Re: MORITURI TE SALUTANT!! [S!4]
03-25-2012, 01:34 PM
Originally posted on MSPA by Agent1022.
Sam stumbled through a maze of waxen, wooden walls, innumerable painted canvases and torn tapestries mended with the work of a thousand spiderwebs. Mural-splattered ceilings and walls surrounded him, punctuated with querulous doors of infinite majesty that stuck fast halfway through their arcs.
Through one of these, he stepped into another world.
The Master Bedroom of Shrewdish Manor had long been by tradition placed above the kitchen, that if the Lord Shrewdish so desired he could call for victuals, delivered by dumbwaiter and served by catering staff – a function utilized increasingly often as the Lord grew sickly, fevers of the mind and body wracking his once noble spirit.
“YOU! Foul play, Aristides! You have brought poison into my soul and my soup!”
A tableau: a richly dressed husk of a man in a richly dressed dressing gown – a man that seemed to have grown from small to corpulent, then to small again, that the velvet gown hung on him like another set of blankets from the opulent bed. Yet for his size and frailty he held another man, dressed in perfectly pressed butler’s garb - straight and ironed except where a grip of iron creased the fabric, into curlicules, bunches and folds that would make a tailor wince in pain.

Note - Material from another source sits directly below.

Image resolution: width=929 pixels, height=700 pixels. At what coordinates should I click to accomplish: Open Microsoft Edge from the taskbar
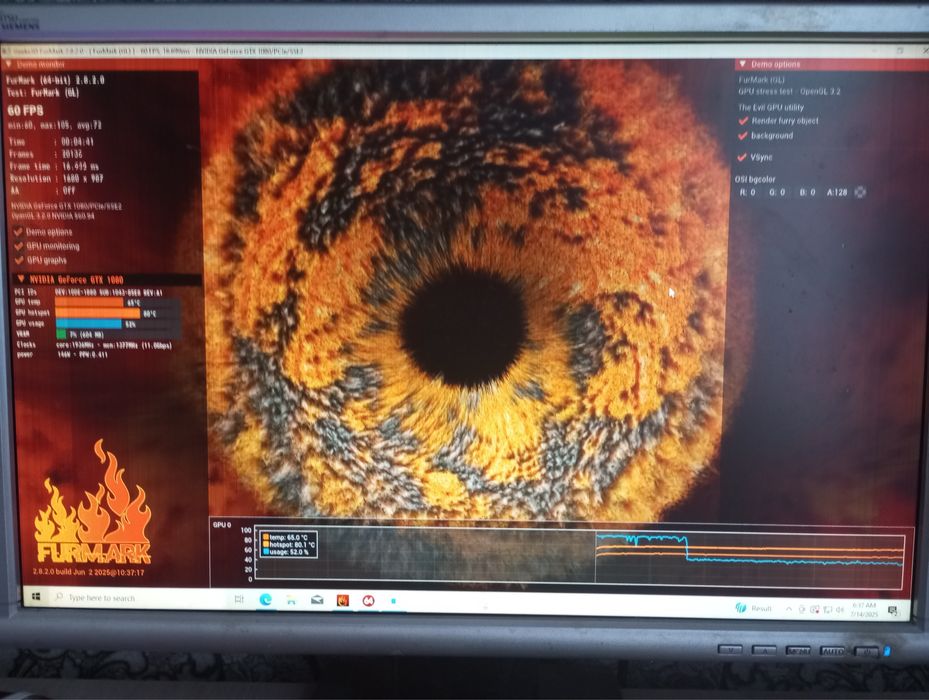pos(265,600)
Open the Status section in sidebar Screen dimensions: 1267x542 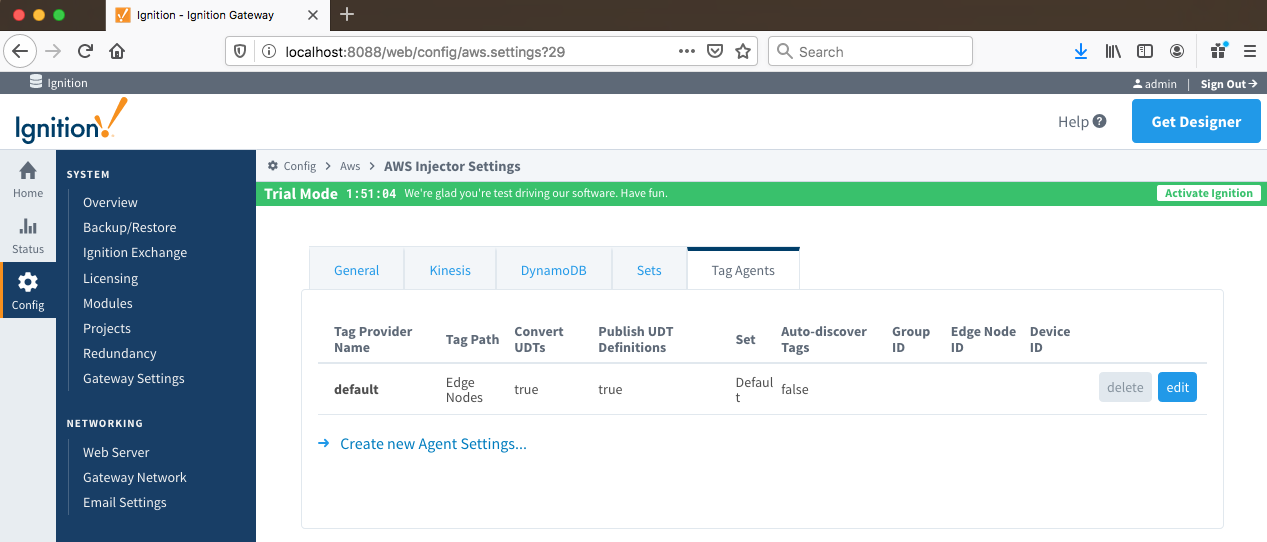tap(28, 236)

“My lord, I beseech you-” Fear showed clear in Aristides’ eyes, fear and reluctance to struggle against the demon of a man that was his master. Eyes are windows to the soul, and Aristides’ soul was saying to itself in a nervous little voice: The fit will subside, ‘Stides old boy, and then you can soothe your nerves down by ye olde brandy cupboard as befits your station, nothing he can do about that, can he?
And ever faithful to Murphy’s Law, there was something the mad Lord Shrewdish could do. “No! No, Aristides! No! You have betrayed me, and for that, you die! You die! You dieeee,” and the lord brought maddened arms about the hapless butler, with them propelled him into the wall, the dumbwaiter’s alcove, the butler landing square on the nape of his neck on the spot where dumbwaiter met room - almost as if by accident, perhaps by madness, perhaps by hatred, a hand triggered the lever that brought the little elevator freefalling deadly on the dot, decapitating an Aristides who had had his last drink.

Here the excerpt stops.